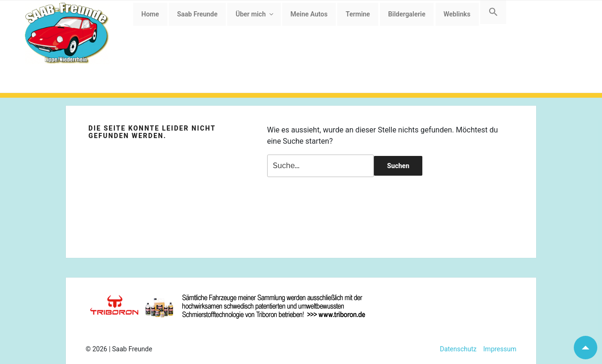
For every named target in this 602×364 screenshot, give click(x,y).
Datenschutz (458, 349)
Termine (358, 14)
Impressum (496, 349)
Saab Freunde (198, 14)
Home (150, 14)
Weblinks (457, 14)
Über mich (255, 14)
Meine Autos (309, 14)
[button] (493, 12)
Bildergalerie (406, 14)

★ ★ ★ ★ ★

### [Set problem]
Print every line of the items above verbatim, omitting the pictures.

### [Answer for the task]
For every named target in this 602×364 screenshot, give click(x,y).
Datenschutz (458, 349)
Termine (358, 14)
Impressum (496, 349)
Saab Freunde (198, 14)
Home (150, 14)
Weblinks (457, 14)
Über mich (255, 14)
Meine Autos (309, 14)
[button] (493, 12)
Bildergalerie (406, 14)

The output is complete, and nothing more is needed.